[[ Data in this exercise, beginning ]]

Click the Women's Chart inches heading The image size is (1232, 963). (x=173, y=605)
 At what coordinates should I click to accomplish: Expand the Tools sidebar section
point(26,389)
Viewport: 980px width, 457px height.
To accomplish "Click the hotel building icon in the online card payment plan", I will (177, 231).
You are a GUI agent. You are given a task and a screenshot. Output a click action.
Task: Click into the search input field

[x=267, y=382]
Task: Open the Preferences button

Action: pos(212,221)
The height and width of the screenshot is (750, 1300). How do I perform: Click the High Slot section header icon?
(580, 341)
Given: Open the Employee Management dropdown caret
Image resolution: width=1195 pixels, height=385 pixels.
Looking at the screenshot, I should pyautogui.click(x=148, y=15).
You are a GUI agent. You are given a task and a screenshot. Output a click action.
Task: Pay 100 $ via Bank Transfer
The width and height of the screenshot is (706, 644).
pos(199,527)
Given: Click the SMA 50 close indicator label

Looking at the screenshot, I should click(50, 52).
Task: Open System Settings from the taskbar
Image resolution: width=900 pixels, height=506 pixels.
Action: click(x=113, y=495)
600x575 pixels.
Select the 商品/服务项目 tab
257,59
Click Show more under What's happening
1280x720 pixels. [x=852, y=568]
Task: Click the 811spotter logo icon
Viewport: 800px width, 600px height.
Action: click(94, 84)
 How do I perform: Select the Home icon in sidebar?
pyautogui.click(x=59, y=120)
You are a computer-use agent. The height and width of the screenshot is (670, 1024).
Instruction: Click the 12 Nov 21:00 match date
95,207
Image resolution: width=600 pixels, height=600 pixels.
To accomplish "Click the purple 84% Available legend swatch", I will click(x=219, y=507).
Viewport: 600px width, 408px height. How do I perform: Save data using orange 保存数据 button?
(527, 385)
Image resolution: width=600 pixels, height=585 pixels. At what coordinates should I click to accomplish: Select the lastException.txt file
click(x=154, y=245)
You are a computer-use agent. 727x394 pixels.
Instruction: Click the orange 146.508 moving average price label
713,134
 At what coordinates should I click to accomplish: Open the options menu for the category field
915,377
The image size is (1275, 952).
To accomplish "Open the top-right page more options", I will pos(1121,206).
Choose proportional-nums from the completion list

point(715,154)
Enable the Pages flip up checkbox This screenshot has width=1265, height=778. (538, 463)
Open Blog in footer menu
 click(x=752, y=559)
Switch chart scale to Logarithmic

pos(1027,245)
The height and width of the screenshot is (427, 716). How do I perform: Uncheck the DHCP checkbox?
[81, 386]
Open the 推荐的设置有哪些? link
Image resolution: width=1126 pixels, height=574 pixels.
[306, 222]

[[ Data in this exercise, end ]]

Problem description: Print out every entry, keeping each one exact.

Written response:
Click the Women's Chart inches heading The image size is (1232, 963). (x=173, y=605)
 At what coordinates should I click to accomplish: Expand the Tools sidebar section
point(26,389)
Viewport: 980px width, 457px height.
To accomplish "Click the hotel building icon in the online card payment plan", I will (177, 231).
You are a GUI agent. You are given a task and a screenshot. Output a click action.
Task: Click into the search input field

[x=267, y=382]
Task: Open the Preferences button

Action: pos(212,221)
The height and width of the screenshot is (750, 1300). How do I perform: Click the High Slot section header icon?
(580, 341)
Given: Open the Employee Management dropdown caret
Image resolution: width=1195 pixels, height=385 pixels.
Looking at the screenshot, I should pyautogui.click(x=148, y=15).
You are a GUI agent. You are given a task and a screenshot. Output a click action.
Task: Pay 100 $ via Bank Transfer
The width and height of the screenshot is (706, 644).
pos(199,527)
Given: Click the SMA 50 close indicator label

Looking at the screenshot, I should click(50, 52).
Task: Open System Settings from the taskbar
Image resolution: width=900 pixels, height=506 pixels.
Action: click(x=113, y=495)
600x575 pixels.
Select the 商品/服务项目 tab
257,59
Click Show more under What's happening
1280x720 pixels. [x=852, y=568]
Task: Click the 811spotter logo icon
Viewport: 800px width, 600px height.
Action: click(94, 84)
 How do I perform: Select the Home icon in sidebar?
pyautogui.click(x=59, y=120)
You are a computer-use agent. The height and width of the screenshot is (670, 1024).
Instruction: Click the 12 Nov 21:00 match date
95,207
Image resolution: width=600 pixels, height=600 pixels.
To accomplish "Click the purple 84% Available legend swatch", I will click(x=219, y=507).
Viewport: 600px width, 408px height. How do I perform: Save data using orange 保存数据 button?
(527, 385)
Image resolution: width=600 pixels, height=585 pixels. At what coordinates should I click to accomplish: Select the lastException.txt file
click(x=154, y=245)
You are a computer-use agent. 727x394 pixels.
Instruction: Click the orange 146.508 moving average price label
713,134
 At what coordinates should I click to accomplish: Open the options menu for the category field
915,377
The image size is (1275, 952).
To accomplish "Open the top-right page more options", I will pos(1121,206).
Choose proportional-nums from the completion list

point(715,154)
Enable the Pages flip up checkbox This screenshot has width=1265, height=778. (538, 463)
Open Blog in footer menu
 click(x=752, y=559)
Switch chart scale to Logarithmic

pos(1027,245)
The height and width of the screenshot is (427, 716). How do I perform: Uncheck the DHCP checkbox?
[81, 386]
Open the 推荐的设置有哪些? link
Image resolution: width=1126 pixels, height=574 pixels.
[306, 222]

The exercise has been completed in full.